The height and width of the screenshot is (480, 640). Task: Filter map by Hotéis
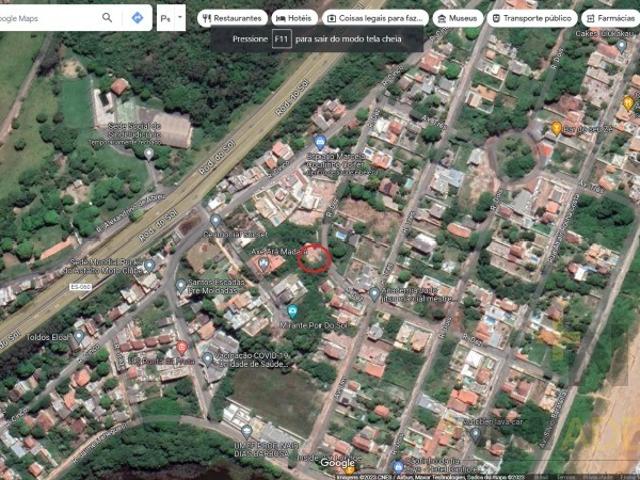[294, 18]
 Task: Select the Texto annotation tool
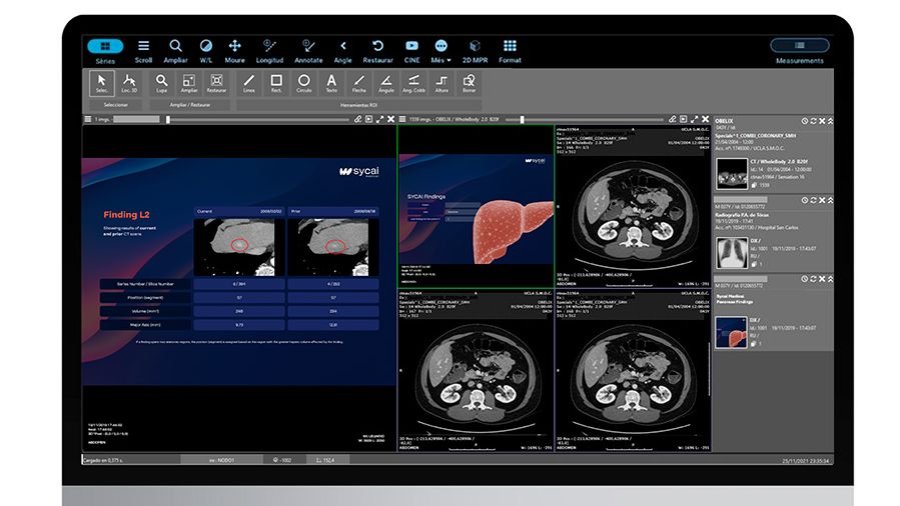[331, 83]
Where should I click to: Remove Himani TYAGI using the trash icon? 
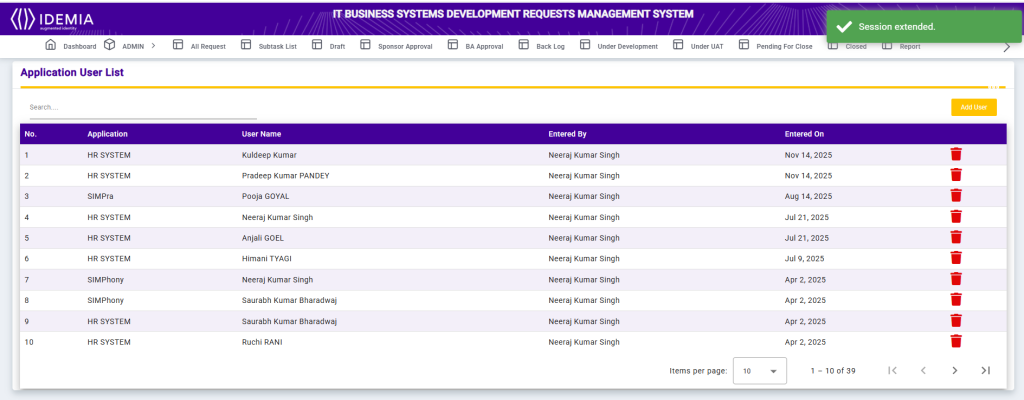(955, 258)
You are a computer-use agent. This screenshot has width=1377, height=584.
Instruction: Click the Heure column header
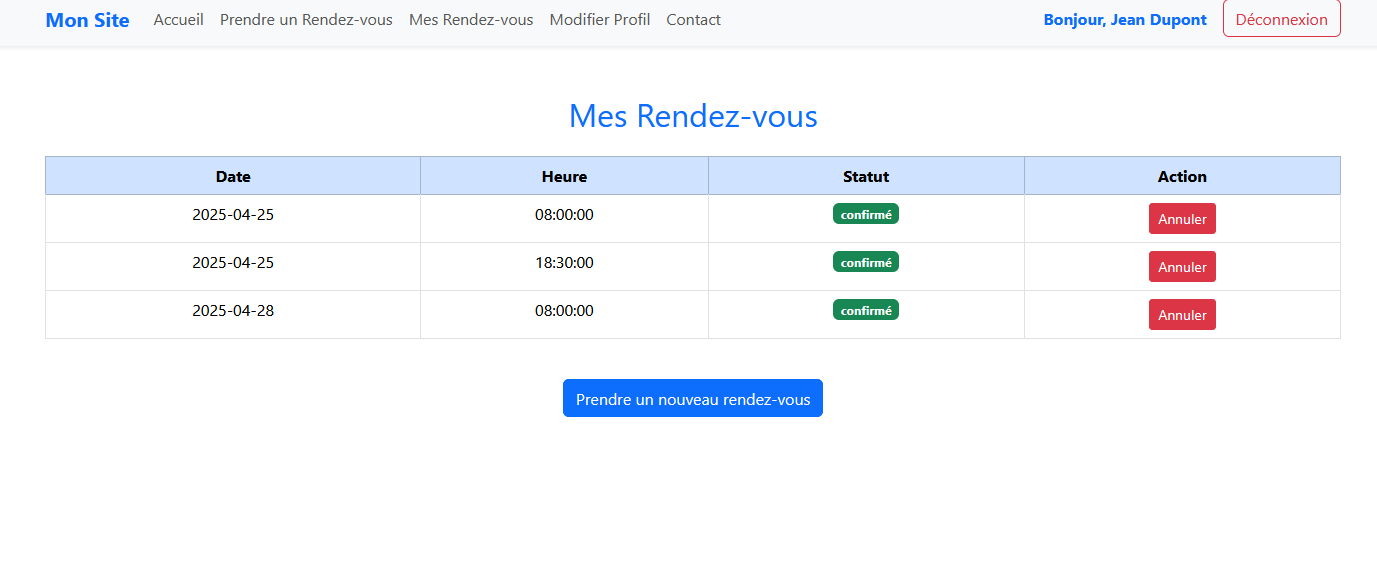[564, 176]
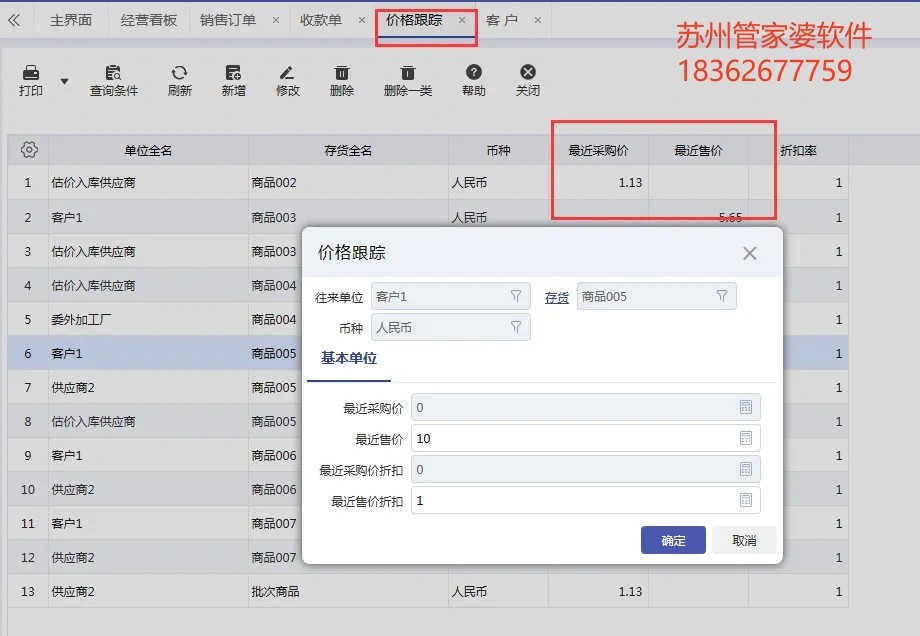Refresh the list with the 刷新 icon
Screen dimensions: 920x636
[180, 75]
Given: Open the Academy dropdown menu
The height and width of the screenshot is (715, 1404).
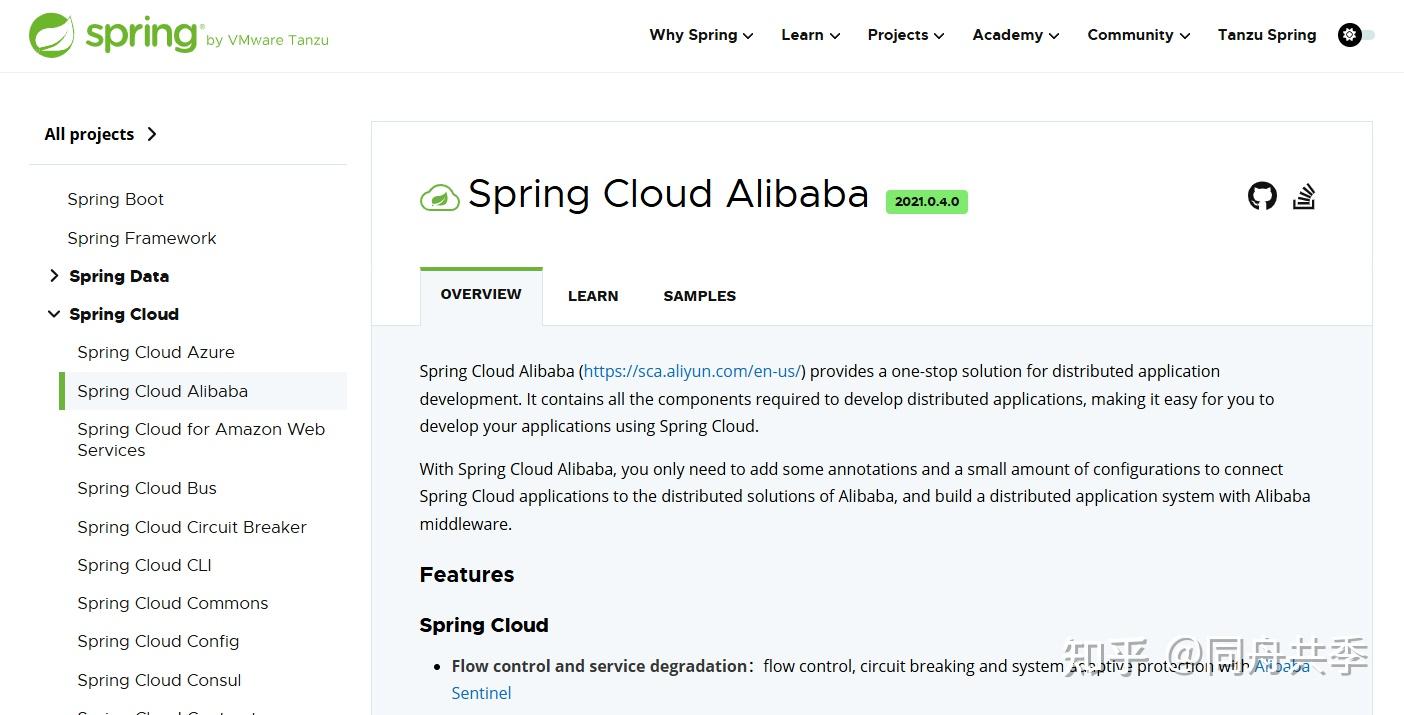Looking at the screenshot, I should click(1015, 35).
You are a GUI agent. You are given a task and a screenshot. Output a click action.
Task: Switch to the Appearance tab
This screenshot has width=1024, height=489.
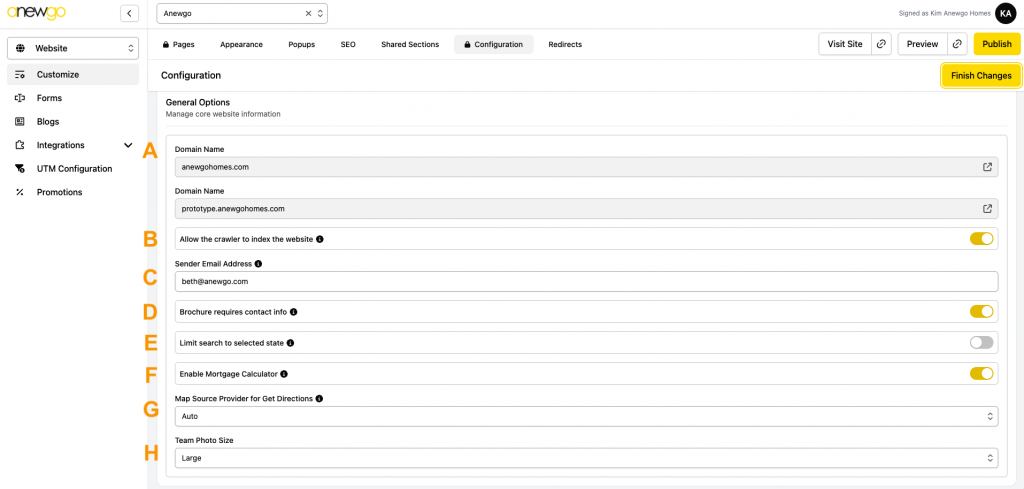tap(241, 45)

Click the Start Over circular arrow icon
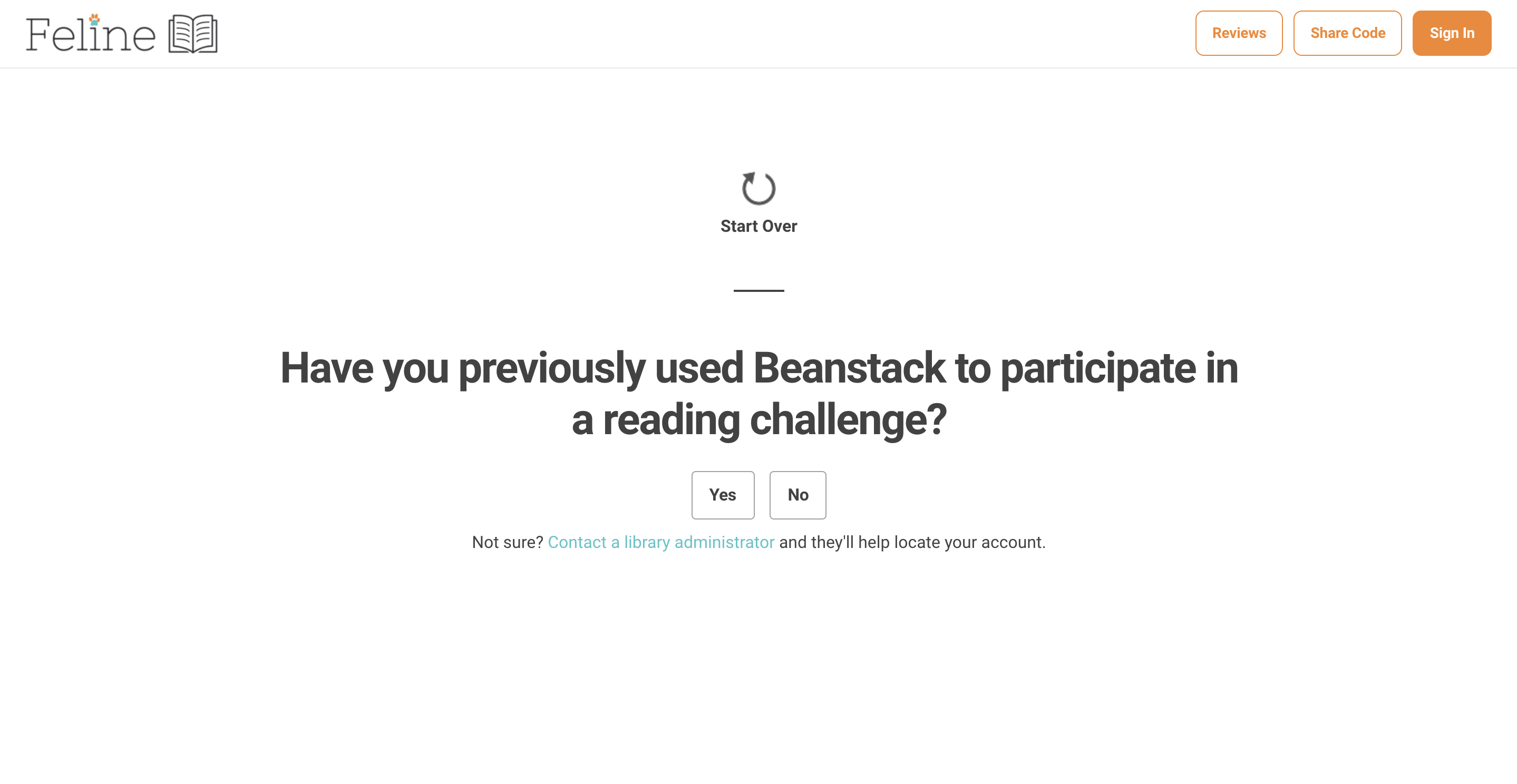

▶ _Exercise requirements_
Reprint the whole listing verbatim except for the pictures.

▶ _Result_
The height and width of the screenshot is (480, 640). Task: Filter map by Hotéis
[294, 18]
 Task: Select the Texto annotation tool
[331, 83]
Where should I click to: Remove Himani TYAGI using the trash icon? 
(955, 258)
You are a computer-use agent. This screenshot has width=1377, height=584.
Instruction: Click the Heure column header
[564, 176]
Refresh the list with the 刷新 icon
Screen dimensions: 920x636
[180, 75]
Given: Open the Academy dropdown menu
The height and width of the screenshot is (715, 1404).
Looking at the screenshot, I should click(1015, 35).
You are a GUI agent. You are given a task and a screenshot. Output a click action.
Task: Switch to the Appearance tab
This screenshot has width=1024, height=489.
tap(241, 45)

Click the Start Over circular arrow icon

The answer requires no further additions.